::: Document excerpt

Assuming all histograms are acceptable.

We’ll be looking at the pings that have been coming in since the 31st May 2017 to the 7th June 2017.

# Note that the 'new-profile' ping needs to use underscores in the Dataset API due to bug.
pings = Dataset.from_source("telemetry") \
    .where(docType='new_profile') \
    .where(appUpdateChannel="nightly") \
    .where(submissionDate=lambda x: "20170531" <= x < "20170607") \
    .where(appBuildId=lambda x: "20170531" <= x < "20170607") \
    .records(sc, sample=1.0)
fetching 5.53331MB in 1438 files...
ping_count = pings.count()
ping_count
3840

How many pings were sent in-session and how many at shutdown?

The new-profile ping can be sent either during the browsing session, 30 minutes after the browser starts, or at shutdown (docs). Let’s see how many pings we get in each case.

raw_subset = get_pings_properties(pings, ["id",
                                          "meta/creationTimestamp",
                                          "meta/Date",
                                          "meta/Timestamp",
                                          "meta/X-PingSender-Version",
                                          "clientId",
                                          "environment/profile/creationDate",
                                          "payload/reason"])

Discard and count any ping that’s missing creationTimestamp or Timestamp.

def pct(a, b):
    return 100.0 * a / b

subset = raw_subset.filter(lambda p: p["meta/creationTimestamp"] is not None and p["meta/Timestamp"] is not None)
print("'new-profile' pings with missing timestamps:\t{:.2f}%".format(pct(ping_count - subset.count(), ping_count)))
'new-profile' pings with missing timestamps:    0.00%
reason_counts = subset.map(lambda p: p.get("payload/reason")).countByValue()

for reason, count in reason_counts.iteritems():
    print("'new-profile' pings with reason '{}':\t{:.2f}%".format(reason, pct(count, ping_count)))
'new-profile' pings with reason 'startup':  24.32%
'new-profile' pings with reason 'shutdown': 75.68%

This means that, among all the new-profile pings, the majority was sent at shutdown. This could mean different things:

  • the browsing session lasted less than 30 minutes;
  • we’re receiving duplicate pings at shutdown.

Let’s check how many duplicates we’ve seen

def dedupe(pings, duping_key):
    return pings\
            .map(lambda p: (p[duping_key], p))\
            .reduceByKey(lambda a, b: a if a["meta/Timestamp"] < b["meta/Timestamp"] else b)\
            .map(lambda pair: pair[1])

deduped_docid = dedupe(subset, "id")
deduped_docid_count = deduped_docid.count()
total_duplicates = ping_count - deduped_docid_count
print("Duplicate pings percentage (by document id): {:.2f}%".format(pct(total_duplicates, ping_count)))
Duplicate pings percentage (by document id): 0.21%

The 0.21% of ping duplicates is nice, compared to ~1% we usually get from the main and crash pings. However, nowdays we’re running de-duplication by document id at the pipeline ingestion, so this might be a bit higher. To check that, we have a telemetry_duplicates_parquet table and this handy query that says 0 duplicates were filtered on the pipeline. This means that our 0.21% is the real duplicate rate for the new-profile ping on Nightly.

::::::

● **Task 1**:
Report how many lines in the entries below contain the string "Cloudflare". Give only the number.
● **Task 2**:
Continue the new-profile ping analysis above, starting right after its last sentence.

::: Records provided

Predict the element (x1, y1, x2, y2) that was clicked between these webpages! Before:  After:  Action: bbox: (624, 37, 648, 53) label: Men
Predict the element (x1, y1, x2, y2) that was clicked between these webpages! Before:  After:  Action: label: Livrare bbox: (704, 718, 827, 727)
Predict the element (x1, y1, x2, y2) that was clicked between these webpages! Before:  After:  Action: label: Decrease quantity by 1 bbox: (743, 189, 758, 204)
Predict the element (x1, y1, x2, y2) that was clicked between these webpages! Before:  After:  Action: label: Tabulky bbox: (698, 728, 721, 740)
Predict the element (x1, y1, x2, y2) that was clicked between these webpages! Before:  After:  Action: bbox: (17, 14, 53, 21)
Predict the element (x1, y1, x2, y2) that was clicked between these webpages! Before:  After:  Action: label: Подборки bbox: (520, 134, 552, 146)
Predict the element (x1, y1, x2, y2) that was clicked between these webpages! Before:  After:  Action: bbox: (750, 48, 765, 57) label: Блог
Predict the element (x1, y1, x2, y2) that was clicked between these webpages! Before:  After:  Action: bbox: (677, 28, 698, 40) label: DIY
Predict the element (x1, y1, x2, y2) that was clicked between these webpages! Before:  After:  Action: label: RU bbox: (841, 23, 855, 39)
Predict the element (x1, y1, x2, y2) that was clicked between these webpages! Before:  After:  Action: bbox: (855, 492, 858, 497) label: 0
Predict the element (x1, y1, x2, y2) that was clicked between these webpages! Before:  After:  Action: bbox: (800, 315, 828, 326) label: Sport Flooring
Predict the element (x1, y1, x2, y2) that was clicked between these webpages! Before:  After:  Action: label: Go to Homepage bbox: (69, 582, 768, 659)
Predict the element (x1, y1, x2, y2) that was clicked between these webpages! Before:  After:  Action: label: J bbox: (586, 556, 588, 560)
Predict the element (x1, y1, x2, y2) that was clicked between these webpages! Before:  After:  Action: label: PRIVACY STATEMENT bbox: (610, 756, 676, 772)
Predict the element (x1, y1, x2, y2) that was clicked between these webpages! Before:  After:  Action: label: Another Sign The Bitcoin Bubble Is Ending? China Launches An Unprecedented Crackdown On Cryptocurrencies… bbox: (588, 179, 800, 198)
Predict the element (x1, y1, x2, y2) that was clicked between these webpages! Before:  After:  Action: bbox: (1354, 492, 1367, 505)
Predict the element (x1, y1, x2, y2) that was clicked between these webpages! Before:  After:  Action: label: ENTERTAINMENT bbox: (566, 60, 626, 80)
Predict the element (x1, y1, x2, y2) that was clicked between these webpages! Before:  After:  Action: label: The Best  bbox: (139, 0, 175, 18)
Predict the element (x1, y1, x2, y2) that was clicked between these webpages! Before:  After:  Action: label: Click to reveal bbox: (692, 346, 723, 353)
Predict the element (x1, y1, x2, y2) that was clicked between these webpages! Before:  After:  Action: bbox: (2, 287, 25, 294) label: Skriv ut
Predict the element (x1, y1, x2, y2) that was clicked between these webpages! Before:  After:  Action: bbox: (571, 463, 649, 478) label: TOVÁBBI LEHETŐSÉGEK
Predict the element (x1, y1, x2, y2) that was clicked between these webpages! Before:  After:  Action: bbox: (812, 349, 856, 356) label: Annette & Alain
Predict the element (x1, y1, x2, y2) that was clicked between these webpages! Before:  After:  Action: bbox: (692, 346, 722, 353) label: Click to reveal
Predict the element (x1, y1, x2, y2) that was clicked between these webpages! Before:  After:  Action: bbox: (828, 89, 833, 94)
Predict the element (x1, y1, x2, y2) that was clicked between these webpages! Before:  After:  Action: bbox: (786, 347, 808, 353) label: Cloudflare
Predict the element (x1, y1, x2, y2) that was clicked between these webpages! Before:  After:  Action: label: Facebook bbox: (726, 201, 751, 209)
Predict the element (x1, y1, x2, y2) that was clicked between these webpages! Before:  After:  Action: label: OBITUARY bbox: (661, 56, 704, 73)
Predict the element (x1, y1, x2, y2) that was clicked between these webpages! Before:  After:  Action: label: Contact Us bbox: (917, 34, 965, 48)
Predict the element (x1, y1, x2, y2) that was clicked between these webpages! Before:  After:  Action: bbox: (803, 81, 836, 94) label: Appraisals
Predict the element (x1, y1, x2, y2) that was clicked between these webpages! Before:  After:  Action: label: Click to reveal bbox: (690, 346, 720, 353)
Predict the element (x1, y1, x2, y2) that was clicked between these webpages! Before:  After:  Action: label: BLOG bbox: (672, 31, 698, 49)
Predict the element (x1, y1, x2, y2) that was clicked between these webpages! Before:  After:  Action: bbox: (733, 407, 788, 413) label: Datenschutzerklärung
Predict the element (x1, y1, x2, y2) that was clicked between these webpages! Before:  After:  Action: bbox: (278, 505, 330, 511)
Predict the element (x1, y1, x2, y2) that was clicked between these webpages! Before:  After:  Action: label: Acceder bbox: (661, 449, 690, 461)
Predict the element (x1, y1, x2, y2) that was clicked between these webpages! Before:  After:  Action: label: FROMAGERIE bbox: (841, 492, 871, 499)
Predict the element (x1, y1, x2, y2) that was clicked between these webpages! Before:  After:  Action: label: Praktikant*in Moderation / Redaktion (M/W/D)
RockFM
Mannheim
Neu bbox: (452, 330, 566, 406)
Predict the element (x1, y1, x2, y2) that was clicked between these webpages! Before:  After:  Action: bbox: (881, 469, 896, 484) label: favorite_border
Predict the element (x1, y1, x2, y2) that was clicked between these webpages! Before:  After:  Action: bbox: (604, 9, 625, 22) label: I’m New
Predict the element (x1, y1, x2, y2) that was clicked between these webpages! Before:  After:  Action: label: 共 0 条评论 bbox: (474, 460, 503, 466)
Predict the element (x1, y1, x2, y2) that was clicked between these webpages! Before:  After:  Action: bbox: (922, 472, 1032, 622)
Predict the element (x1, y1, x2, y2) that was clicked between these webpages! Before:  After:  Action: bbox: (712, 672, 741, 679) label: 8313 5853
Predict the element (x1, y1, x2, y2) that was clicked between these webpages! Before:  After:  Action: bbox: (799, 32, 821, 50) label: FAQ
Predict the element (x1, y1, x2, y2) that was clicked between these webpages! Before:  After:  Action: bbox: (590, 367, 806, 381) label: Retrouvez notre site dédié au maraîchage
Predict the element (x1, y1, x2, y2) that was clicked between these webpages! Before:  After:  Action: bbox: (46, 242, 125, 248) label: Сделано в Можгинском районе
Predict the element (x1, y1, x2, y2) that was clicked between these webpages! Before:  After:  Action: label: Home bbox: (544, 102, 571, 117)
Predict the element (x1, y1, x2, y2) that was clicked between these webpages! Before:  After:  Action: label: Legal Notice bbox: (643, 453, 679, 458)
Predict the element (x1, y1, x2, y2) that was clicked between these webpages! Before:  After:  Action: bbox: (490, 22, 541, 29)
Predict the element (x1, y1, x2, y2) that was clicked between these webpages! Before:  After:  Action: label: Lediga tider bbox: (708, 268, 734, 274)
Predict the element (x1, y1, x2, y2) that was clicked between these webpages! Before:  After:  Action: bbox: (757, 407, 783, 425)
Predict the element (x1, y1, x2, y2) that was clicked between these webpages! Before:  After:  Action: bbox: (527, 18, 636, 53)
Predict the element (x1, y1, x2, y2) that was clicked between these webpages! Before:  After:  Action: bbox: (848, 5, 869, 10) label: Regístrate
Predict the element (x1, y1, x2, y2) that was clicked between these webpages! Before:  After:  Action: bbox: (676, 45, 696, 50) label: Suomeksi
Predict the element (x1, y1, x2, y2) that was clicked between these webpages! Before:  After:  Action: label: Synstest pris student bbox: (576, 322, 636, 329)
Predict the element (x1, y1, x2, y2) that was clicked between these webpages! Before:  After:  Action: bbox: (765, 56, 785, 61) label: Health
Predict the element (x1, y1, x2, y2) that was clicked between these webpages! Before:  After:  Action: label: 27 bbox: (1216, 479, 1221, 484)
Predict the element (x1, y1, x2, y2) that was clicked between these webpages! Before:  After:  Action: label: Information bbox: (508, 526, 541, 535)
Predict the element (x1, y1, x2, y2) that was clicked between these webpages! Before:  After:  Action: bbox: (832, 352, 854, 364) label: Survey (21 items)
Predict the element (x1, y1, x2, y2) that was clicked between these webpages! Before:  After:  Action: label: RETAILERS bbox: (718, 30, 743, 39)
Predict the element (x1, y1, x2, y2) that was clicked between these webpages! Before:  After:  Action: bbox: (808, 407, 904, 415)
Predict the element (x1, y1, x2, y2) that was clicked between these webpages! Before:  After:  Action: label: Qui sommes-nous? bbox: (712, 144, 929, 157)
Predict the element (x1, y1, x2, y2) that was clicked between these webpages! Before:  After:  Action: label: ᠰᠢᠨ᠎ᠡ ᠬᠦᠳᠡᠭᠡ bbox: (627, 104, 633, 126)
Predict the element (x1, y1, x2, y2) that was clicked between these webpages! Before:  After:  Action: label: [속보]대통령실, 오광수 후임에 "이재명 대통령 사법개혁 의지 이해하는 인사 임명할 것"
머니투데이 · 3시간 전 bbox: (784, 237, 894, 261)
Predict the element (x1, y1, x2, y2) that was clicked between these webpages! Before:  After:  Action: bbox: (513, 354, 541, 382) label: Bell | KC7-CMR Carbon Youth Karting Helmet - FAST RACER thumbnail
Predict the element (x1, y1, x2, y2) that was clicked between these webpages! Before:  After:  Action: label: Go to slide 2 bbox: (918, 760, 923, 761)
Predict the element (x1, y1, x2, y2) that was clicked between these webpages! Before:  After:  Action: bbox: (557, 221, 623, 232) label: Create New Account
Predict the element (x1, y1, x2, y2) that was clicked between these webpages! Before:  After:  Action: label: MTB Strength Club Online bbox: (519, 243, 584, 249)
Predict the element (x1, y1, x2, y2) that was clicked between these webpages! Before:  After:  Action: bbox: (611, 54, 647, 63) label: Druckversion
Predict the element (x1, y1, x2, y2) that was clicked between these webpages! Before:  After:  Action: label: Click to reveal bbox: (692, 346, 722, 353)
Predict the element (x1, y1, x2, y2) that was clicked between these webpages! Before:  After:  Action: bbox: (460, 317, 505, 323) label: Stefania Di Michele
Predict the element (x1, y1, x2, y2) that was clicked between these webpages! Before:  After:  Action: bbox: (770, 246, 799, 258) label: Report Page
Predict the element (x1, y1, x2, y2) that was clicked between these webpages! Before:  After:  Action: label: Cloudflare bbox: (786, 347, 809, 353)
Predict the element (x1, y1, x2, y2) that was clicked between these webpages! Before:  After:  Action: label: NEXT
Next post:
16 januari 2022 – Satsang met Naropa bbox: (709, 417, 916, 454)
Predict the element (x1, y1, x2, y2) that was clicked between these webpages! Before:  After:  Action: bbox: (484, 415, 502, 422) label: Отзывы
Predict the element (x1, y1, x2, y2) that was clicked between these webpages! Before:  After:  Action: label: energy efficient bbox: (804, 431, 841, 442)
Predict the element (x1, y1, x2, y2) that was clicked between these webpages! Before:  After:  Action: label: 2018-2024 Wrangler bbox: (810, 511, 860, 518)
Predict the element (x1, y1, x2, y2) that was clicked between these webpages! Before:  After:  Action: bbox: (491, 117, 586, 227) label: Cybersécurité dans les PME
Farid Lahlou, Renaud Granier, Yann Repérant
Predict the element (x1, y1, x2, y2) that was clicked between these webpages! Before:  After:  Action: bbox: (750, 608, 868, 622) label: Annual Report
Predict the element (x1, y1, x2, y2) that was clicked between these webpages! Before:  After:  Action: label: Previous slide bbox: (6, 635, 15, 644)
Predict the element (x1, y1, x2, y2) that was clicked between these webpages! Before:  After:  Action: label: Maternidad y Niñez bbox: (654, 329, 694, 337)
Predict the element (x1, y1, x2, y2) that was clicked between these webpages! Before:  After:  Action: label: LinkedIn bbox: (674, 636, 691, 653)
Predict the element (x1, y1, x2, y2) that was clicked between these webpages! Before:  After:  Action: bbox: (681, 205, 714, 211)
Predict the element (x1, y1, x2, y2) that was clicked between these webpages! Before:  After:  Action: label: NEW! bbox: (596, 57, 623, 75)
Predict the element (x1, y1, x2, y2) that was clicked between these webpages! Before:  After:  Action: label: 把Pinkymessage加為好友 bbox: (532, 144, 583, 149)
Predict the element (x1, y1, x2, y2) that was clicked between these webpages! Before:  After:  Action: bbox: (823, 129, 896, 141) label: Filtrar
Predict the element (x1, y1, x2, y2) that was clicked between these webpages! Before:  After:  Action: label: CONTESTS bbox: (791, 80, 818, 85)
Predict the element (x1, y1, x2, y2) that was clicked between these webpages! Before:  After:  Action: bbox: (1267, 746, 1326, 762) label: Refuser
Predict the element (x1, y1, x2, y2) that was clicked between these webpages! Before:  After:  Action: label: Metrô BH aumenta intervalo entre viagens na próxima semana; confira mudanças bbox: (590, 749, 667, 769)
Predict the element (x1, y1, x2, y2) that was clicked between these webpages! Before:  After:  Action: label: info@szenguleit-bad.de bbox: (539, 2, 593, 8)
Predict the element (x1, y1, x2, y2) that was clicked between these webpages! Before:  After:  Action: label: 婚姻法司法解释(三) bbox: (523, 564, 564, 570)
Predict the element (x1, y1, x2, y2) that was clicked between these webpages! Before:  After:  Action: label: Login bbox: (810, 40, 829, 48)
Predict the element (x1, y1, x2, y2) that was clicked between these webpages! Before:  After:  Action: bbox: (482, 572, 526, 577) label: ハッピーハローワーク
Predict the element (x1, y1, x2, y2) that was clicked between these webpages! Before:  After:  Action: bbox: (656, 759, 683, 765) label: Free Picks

::::::

● **Exercise result 1**:
2

● **Exercise result 2**:
Did we send different pings for the same client id? We shouldn’t, as we send at most one ‘new-profile’ ping per client.

deduped_clientid = dedupe(deduped_docid, "clientId")
total_duplicates_clientid = deduped_docid_count - deduped_clientid.count()
print("Duplicate pings percentage (by client id): {:.2f}%".format(pct(total_duplicates_clientid, deduped_docid_count)))
Duplicate pings percentage (by client id): 0.89%

That’s disappointing: it looks like we’re receiving multiple new-profile pings for some clients. Let’s dig into this by analysing the set of pings deduped by document id. To have a clearer picture of the problem, let’s make sure to aggregate the duplicates ordered by the time they were created on the client.

# Builds an RDD with (<client id>, [<ordered reason>, <ordered reason>, ...])
clients_with_dupes = deduped_docid.map(lambda p: (p["clientId"], [(p["payload/reason"], p["meta/creationTimestamp"])]))\
                                  .reduceByKey(lambda a, b: sorted(a + b, key=lambda k: k[1]))\
                                  .filter(lambda p: len(p[1]) > 1)\
                                  .map(lambda p: (p[0], [r[0] for r in p[1]]))

# Check how often each case occurs.
sorted(clients_with_dupes.map(lambda p: tuple(p[1])).countByValue().items(), key=lambda k: k[1], reverse=True)
[((u'shutdown', u'shutdown'), 7),
 ((u'shutdown', u'startup'), 4),
 ((u'startup', u'startup'), 3),
 ((u'startup', u'shutdown'), 3),
 ((u'shutdown', u'shutdown', u'shutdown'), 2),
 ((u'shutdown', u'shutdown', u'startup'), 1),
 ((u'shutdown', u'startup', u'shutdown'), 1),
 ((u'shutdown',
   u'shutdown',
   u'shutdown',
   u'shutdown',
   u'shutdown',
   u'shutdown'),
  1),
 ((u'shutdown', u'shutdown', u'shutdown', u'startup', u'shutdown'), 1)]
collected_clientid_reasons = clients_with_dupes.collect()
num_shutdown_dupes = sum([len(filter(lambda e: e == 'shutdown', t[1])) for t in collected_clientid_reasons])
print("Duplicate 'shutdown' pings percentage (by client id): {:.2f}%"\
      .format(pct(num_shutdown_dupes, ping_count)))
Duplicate 'shutdown' pings percentage (by client id): 1.07%

The multiple pings we’re receiving for the same client id are mostly new-profile pings with reason shutdown. This is not too surprising, as most of the new-profile pings are being sent at shutdown (75%).

But does the pingsender have anything to do with this? Let’s attack the problem like this:

  • get a list of the “misbehaving” clients;
  • take a peek at their pings (redact client ids/ids);
  • figure out the next steps.
count_reason_pingsender = subset\
                            .filter(lambda p: p.get("clientId") in misbehaving_clients)\
                            .map(lambda p: (p.get("payload/reason"), p.get("meta/X-PingSender-Version")))\
                            .countByValue()

for reason, count in count_reason_pingsender.items():
    print("{}:\t{}".format(reason, pct(count, sum(count_reason_pingsender.values()))))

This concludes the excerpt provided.